Ready for Dataiku 9? Try out the Crash Course on new features! GET STARTED

Issue to add spacy package in a code environment

Solved!
Chiktika
Level 3
Issue to add spacy package in a code environment

Hello,

I need to use spacy package with a french model.

Following the doc, I created a new code environnement with PYTHON 3.6 and add

spacy
https://github.com/explosion/spacy-models/releases/download/fr_core_news_sm-3.0.0a0/fr_core_news_sm-3.0.0a0.tar.gz

Then the env update is looping  and never end at this step

Requirement already satisfied: numpy>=1.13.3 in /home/dataiku/dss_data/code-envs/python/PY36_dev/lib/python3.6/site-packages (from pandas<1.1,>=1.0->-r /home/dataiku/dss_data/tmp/pip-requirements-install/req7521612047188513176.txt (line 3)) (1.19.4)

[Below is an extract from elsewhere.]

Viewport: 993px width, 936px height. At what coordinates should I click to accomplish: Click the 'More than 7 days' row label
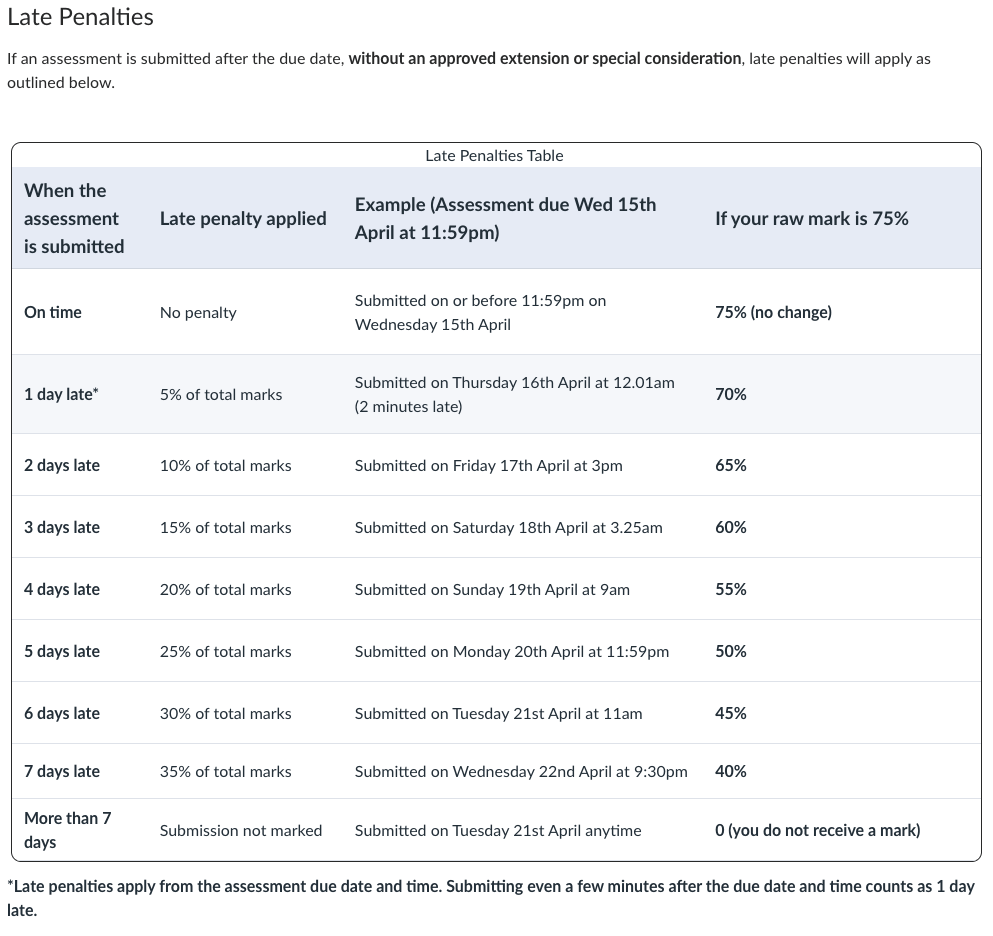tap(68, 830)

Requirement already satisfied: setuptools in /home/dataiku/dss_data/code-envs/python/PY36_dev/lib/python3.6/site-packages (from spacy->-r /home/dataiku/dss_data/tmp/pip-requirements-install/req7521612047188513176.txt (line 1)) (51.0.0)

 

Capture d’écran 2020-12-09 111050.png

 

Does someone can help me please.

With many thanks.

C.

0 Kudos
1 Solution
Andrey
Dataiker
Dataiker

It looks like the spacy that you install by:

pip install spacy

isn't compatible with the language model that you install after. The model requires a release candidate version of spacy and it looks like if you install 

https://github.com/explosion/spacy-models/releases/download/fr_core_news_sm-3.0.0a0/fr_core_news_sm-3.0.0a0.tar.gz

it also installs the right pre-release version of spacy as a dependency.

 

So the solution could be:

source /home/dataiku/dss_data/code-envs/python/PY36_dev/bin activate
pip uninstall spacy
pip install https://github.com/explosion/spacy-models/releases/download/fr_core_news_sm-3.0.0a0/fr_core_news_sm-3.0.0a0.tar.gz

 

I just tried it locally and it seems to work

 

And as for the DSS part, you could just remove spacy from the additional packages list and update the environment.

Andrey Avtomonov
R&D Engineer @ Dataiku

View solution in original post

5 Replies
Andrey
Dataiker
Dataiker

Hi @Chiktika ,

Could you please try running the following from your terminal:

source /home/dataiku/dss_data/code-envs/python/PY36_dev/bin activate
pip install spacy -v
pip install https://github.com/explosion/spacy-models/releases/download/fr_core_news_sm-3.0.0a0/fr_core_news_sm-3.0.0a0.tar.gz -v

 

and if it also doesn't work attach the generated log?

 

Regards, 

Andrey Avtomonov
R&D Engineer @ Dataiku
0 Kudos
Chiktika
Level 3
Author

Hi @Andrey ,

Thanks for your answer.

So, two firsts commands succeed, logs in attachment: pip_install_spacy.log.zip
For the last one, I get following error, logs in attachment: pip_install_fr_core_new_sm.log.zip

ERROR: pip's dependency resolver does not currently take into account all the packages that are installed. This behaviour is the source of the following dependency conflicts.
spacy 2.3.4 requires catalogue<1.1.0,>=0.0.7, but you have catalogue 2.0.1 which is incompatible.
spacy 2.3.4 requires srsly<1.1.0,>=1.0.2, but you have srsly 2.3.2 which is incompatible.
spacy 2.3.4 requires thinc<7.5.0,>=7.4.1, but you have thinc 8.0.0rc2 which is incompatible.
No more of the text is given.